Avrupa Birliği’nin yerleşimlerde üretilen malların etiketlenmesini öngören kasım 2015 tarihli kararı Golan Tepeleri’nde üretilen malları da kapsıyor. BM İnsan Hakları Komisyonu’nun İsrail işgalindeki topraklarda faaliyet gösteren şirketlerden bir kara liste oluşturulmasına ilişkin son kararı da aynı şekilde Golan’ı kapsıyor.
Netanyahu da aslında o kayalık tepede hükümetinin birinci yıl dönümünü kutlarken yaptığı bu açıklamayla uluslararası toplumun Golan’ın egemenliği konusunda tutum değiştirmesini beklemiyordu. Açıklamanın yeri ve zamanlaması ABD ve Rusya’nın Suriye konusundaki diplomatik çözüm çabalarına denk getirilmişti. Cenevre müzakerelerinde Esad rejiminin temsilcileri Golan Tepeleri’nin Suriye’ye iadesinin çözüm anlaşmasında yer almasını istemişti. Netanyahu ise Golan’daki “kutlamalı” kabine toplantısında “İsrail Devleti’nin güvenliği pahasına olmaması kaydıyla” Suriye’de diplomatik çözüme karşı çıkmayacaklarını ABD Dışişleri Bakanı John Kerry’ye bildirdiğini açıkladı.

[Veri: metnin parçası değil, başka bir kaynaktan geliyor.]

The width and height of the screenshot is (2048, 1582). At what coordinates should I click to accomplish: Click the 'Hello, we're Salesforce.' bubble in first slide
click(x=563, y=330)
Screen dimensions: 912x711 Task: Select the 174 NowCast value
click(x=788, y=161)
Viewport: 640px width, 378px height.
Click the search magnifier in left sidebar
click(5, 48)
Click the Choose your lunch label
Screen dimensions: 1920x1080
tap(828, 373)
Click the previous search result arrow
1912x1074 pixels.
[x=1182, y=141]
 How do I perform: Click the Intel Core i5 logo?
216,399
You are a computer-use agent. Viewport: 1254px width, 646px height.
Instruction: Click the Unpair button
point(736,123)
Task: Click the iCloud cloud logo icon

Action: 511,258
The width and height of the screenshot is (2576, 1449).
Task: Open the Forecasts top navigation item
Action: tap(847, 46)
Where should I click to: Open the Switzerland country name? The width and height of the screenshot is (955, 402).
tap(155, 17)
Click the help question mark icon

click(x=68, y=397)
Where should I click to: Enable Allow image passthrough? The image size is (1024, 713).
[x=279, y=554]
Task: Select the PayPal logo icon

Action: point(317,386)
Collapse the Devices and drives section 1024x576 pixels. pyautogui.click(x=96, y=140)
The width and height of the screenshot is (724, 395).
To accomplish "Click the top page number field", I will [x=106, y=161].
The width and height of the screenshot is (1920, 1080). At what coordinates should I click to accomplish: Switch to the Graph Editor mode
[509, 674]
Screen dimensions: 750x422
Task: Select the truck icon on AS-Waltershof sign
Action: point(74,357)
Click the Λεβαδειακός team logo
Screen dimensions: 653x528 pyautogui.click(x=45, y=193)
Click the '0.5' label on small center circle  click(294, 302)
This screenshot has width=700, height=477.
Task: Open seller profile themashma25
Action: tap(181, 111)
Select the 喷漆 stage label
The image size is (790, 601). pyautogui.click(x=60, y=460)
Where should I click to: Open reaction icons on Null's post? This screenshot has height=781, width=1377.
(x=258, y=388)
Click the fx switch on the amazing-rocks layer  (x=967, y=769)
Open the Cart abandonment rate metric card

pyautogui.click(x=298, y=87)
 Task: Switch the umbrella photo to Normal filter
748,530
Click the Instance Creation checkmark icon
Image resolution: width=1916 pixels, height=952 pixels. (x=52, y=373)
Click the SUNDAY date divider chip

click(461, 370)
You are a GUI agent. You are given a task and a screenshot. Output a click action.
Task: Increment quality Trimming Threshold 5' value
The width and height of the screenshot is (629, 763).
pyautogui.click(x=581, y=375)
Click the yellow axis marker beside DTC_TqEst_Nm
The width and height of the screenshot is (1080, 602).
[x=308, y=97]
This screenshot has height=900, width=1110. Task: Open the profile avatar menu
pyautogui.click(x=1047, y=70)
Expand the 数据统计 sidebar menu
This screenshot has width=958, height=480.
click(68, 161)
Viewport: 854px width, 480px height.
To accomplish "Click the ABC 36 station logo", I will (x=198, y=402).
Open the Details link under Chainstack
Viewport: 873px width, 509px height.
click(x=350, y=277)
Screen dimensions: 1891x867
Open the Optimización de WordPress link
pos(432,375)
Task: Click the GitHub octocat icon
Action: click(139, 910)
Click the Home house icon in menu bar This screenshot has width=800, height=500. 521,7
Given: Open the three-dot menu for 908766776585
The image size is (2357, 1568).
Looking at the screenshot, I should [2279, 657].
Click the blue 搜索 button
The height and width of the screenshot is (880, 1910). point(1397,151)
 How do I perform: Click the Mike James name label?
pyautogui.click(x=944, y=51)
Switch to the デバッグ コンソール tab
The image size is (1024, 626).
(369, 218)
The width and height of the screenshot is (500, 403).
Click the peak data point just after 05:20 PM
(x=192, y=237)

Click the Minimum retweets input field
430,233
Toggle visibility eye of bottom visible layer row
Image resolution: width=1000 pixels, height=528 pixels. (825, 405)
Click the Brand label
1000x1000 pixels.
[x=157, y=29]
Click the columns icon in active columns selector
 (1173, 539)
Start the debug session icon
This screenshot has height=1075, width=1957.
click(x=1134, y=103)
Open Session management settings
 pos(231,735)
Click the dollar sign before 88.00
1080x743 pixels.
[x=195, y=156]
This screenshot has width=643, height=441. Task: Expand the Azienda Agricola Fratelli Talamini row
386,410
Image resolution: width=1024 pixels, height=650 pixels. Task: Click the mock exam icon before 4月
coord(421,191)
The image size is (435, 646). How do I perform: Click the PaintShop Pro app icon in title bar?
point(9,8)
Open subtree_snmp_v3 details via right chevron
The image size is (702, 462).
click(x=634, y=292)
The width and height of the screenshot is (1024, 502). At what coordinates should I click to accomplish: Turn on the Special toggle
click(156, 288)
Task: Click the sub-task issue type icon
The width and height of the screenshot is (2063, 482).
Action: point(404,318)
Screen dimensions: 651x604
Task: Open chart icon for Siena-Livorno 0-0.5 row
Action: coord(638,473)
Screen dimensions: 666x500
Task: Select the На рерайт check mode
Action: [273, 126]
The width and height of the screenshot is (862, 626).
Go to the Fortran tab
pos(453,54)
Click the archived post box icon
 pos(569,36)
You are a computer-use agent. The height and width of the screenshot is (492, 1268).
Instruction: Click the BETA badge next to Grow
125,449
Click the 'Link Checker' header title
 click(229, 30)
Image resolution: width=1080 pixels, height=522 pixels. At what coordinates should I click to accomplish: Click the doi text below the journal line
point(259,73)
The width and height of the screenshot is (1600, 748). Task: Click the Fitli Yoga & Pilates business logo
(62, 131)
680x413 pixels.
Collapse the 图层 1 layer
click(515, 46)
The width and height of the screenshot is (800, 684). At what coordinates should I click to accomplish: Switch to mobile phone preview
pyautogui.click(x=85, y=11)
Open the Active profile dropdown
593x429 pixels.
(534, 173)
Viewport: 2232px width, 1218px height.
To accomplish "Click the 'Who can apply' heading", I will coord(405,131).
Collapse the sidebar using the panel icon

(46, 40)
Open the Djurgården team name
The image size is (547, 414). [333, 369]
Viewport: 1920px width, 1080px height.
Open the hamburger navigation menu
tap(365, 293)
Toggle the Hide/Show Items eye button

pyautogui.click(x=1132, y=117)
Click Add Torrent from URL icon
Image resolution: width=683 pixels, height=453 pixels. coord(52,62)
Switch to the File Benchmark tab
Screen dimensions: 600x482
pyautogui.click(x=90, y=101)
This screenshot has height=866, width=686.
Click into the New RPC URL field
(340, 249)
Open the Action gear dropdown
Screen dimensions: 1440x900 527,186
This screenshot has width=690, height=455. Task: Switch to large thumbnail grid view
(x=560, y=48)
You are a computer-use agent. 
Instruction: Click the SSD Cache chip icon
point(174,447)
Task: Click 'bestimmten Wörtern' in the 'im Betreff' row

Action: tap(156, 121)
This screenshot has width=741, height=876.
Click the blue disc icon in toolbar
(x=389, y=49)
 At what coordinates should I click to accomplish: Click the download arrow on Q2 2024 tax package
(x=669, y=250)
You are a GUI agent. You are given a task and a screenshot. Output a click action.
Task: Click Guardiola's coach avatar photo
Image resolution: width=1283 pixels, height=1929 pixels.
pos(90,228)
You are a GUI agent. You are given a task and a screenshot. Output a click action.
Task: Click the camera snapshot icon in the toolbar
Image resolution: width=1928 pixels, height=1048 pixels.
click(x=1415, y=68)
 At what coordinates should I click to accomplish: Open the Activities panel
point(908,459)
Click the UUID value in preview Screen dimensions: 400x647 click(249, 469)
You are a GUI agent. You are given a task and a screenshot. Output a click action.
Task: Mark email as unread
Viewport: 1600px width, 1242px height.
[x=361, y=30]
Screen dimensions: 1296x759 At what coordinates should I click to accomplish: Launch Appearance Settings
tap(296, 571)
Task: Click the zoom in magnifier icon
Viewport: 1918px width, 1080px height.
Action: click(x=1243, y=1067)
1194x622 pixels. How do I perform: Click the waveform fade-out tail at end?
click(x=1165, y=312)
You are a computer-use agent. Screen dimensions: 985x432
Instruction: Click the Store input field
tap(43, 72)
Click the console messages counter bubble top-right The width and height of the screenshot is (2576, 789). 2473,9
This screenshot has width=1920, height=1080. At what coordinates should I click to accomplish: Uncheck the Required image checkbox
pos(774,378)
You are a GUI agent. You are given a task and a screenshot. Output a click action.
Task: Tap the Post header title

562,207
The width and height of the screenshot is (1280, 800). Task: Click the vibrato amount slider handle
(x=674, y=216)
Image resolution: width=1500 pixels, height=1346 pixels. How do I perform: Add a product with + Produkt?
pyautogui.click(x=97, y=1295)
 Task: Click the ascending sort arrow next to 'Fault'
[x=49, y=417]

İsrail’in itirazları İran nükleer anlaşmasını nasıl engelleyemediyse Netanyahu’nun Suriye konusundaki tavrı da Suriye’de savaşı sonlandıracak bir anlaşmayı engelleyemez. Golan Tepeleri’nde sahnelenen bu büyük gösteri, Netanyahu’nun mart 2015’te Başkan Barack Obama’yı atlatarak ABD Kongresi’ne yaptığı o korkunç konuşmayı anımsattı. Başbakan’ın güvenlik konusunu teritoryal, ideolojik ve siyasi ihtiyaçlar için kullanması güvenirliliğini büyük ölçüde zedelemiş durumda. Örneğin 2001’de yakınını kaybetmiş İsrailli bir aileyle sohbet eden Netanyahu, 1996-1999 yıllarındaki ilk başbakanlığı döneminde Oslo Anlaşması’nın altını nasıl oyduğunu övünerek anlatmıştı. Netanyahu, bunu uzlaşmayla İsrail’e bırakılan “güvenlik alanlarına” Ürdün Vadisi’nin tamamını dâhil ederek yapmıştı.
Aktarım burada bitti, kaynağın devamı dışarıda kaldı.